Well absorbed from SC site with bioavailability of 84.3% (+/- 15.5%).
Metabolism and Excretion
Undergoes catabolism with 17% converted to an active deaminated form. In vitro, undergoes a non-NADPH dependent hydrolysis.
Cmax, Cmin, and AUC
Following 90 mg SC, mean Cmax was 5.0 +/-1.7 mcg/mL, Cmin was 3.3+/-1.6 mcg/mL, and AUC was 48.7 +/- 19.1 mcg/mL hr. Cmin 2.2 mcg/mL was associated with virologic suppression (Bonora S et al. CROI 2005 abstract 643)
3.8 +/- 0.6 h
Vd=5.5 +/- 1.1L. Limited CNS penetration.
DOSING FOR DECREASED HEPATIC FUNCTION
No data. Usual dose likely.
Category B: not teratogenic in animal studies. Does not cross placenta (limited data). Inadequate data for use in pregnant women.
BREAST FEEDING COMPATIBILITY
No data. Breastfeeding not recommended in U.S.
- Active against PI-, NNRTI-, and NRTI-resistance virus.
- Good response if background regimen includes ≥2 active ARTs.
- Well studied in ART-experienced pts.
- SC administration; injection site reactions.
- Time consuming reconstitution process.
- Requires extensive pt education and training.
- Easier and more convenient alternatives now available for most treatment-experienced pts.
- Clotet B et al: Efficacy and safety of darunavir-ritonavir at week 48 in treatment-experienced patients with HIV-1 infection in POWER 1 and 2: a pooled subgroup analysis of data from two randomised trials. Lancet 369:1169, 2007 [PMID:17416261]
Comment: 61% of DRV/r-treated pts and 15% of control pts achieved >1 log reduction in VL though wk 48. VL <50 achieved in 46% and 10% of DRV/r and control pts, respectively (p<0.003). Darunavir-treated pts who were naive to ENF had a significantly greater VL if they included ENF in their background regimen. 21/36 achieved a VL reduction of at least 1 log, compared with only 4/35 ENF-naive pts who did not receive DRV/r.
- Hicks CB et al: Durable efficacy of tipranavir-ritonavir in combination with an optimised background regimen of antiretroviral drugs for treatment-experienced HIV-1-infected patients at 48 weeks in the Randomized Evaluation of Strategic Intervention in multi-drug reSistant patients with Tipranavir (RESIST) studies: an analysis of combined data from two randomised open-label trials. Lancet 368:466, 2006 [PMID:16890833]

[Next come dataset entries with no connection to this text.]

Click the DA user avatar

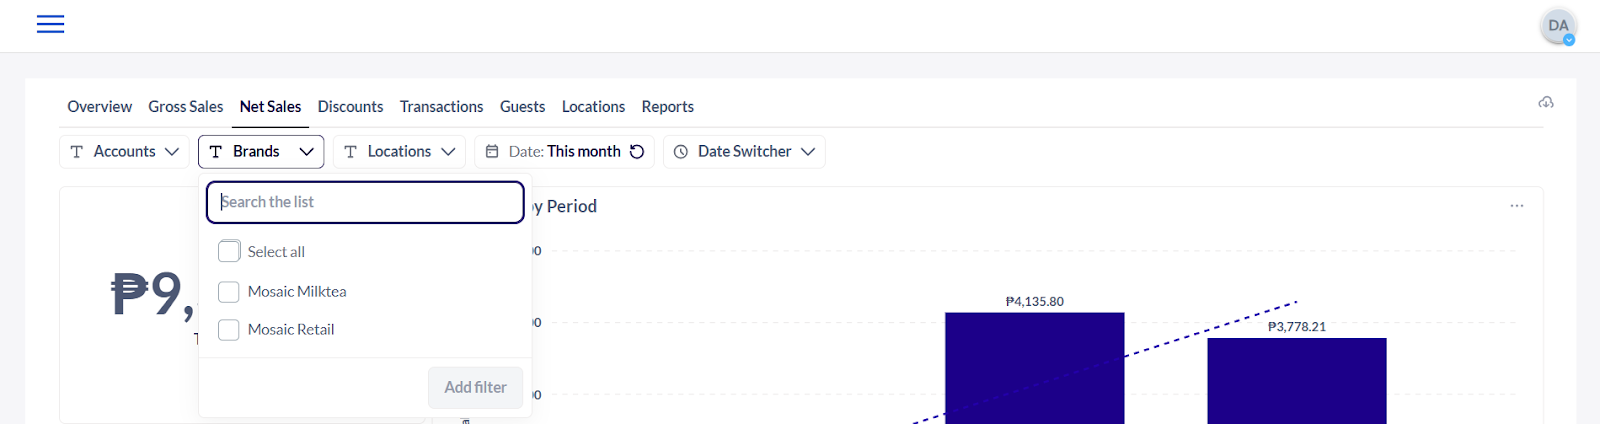[1557, 26]
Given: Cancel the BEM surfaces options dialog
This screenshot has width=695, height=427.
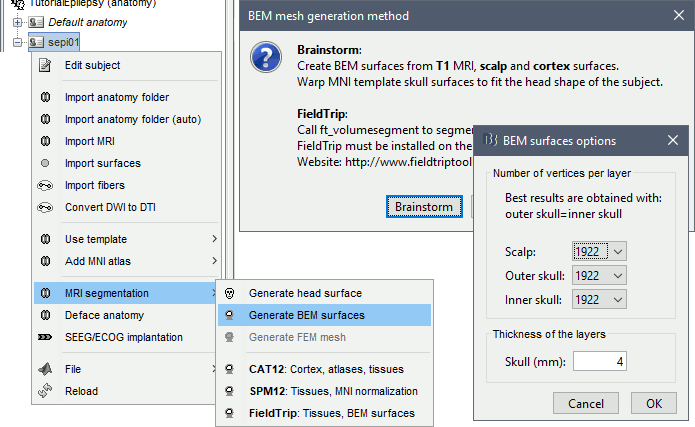Looking at the screenshot, I should point(585,404).
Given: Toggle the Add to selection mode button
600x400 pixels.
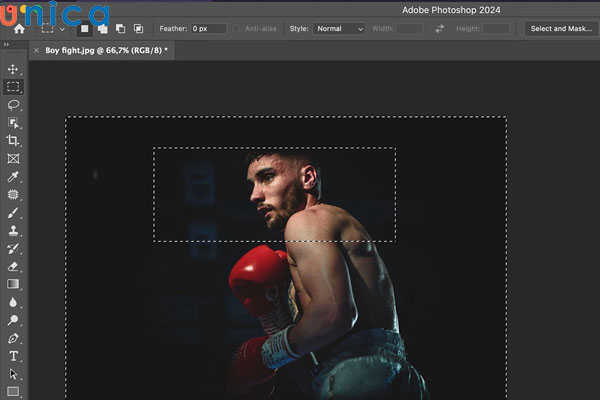Looking at the screenshot, I should (x=102, y=29).
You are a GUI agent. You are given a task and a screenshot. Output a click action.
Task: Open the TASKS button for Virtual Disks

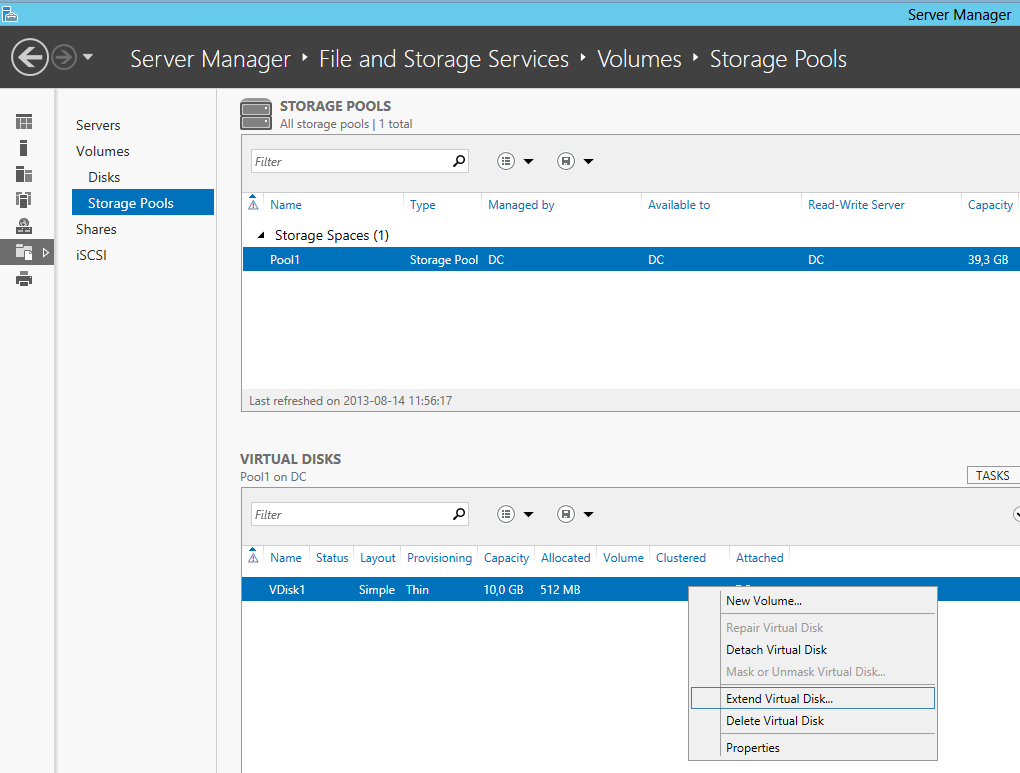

Comment: Similar to DRV studies, pts on TPV/r + an OBR that included ENF had a better virologic response rate (VL reduction of 1.67 log vs 0.98 log)
- Lalezari JP et al: Enfuvirtide, an HIV-1 fusion inhibitor, for drug-resistant HIV infection in North and South America. N Engl J Med 348:2175, 2003 [PMID:12637625]
Comment: Pooled data presented to FDA from 2 randomized, controlled, open-label studies (TORO 1 and TORO 2) involving 995 treatment-experienced pts. ENF + an optimized background (OB) regimen superior to OB regimen alone. Pts had baseline VL of 5.2 logs, mean of 12 prior ART agents, and 80-90% had >5 resistance mutations to NRTIs, NNRTIs, or PIs. VL change from baseline to wk 24 was -1.52 log for pts receiving ENF + OB regimen arm compared to -0.73 log in OB arm. As expected, pts with >2 active agents in their OB regimen more likely to achieve undetectable VL.
- Panel on Antiretroviral Therapy and Medical Management of HIV-Infected Children. Guidelines for the Use of Antiretroviral Agents in Pediatric HIV Infection. Available at
http://aidsinfo.nih.gov/contentfiles/lvguidelines/pediatricguidelines.pdf. Accessed (04/23/14) [pages O-107 to O-109]
Comment: DHHS guideline recommendations for use of enfuvirtide in pediatrics.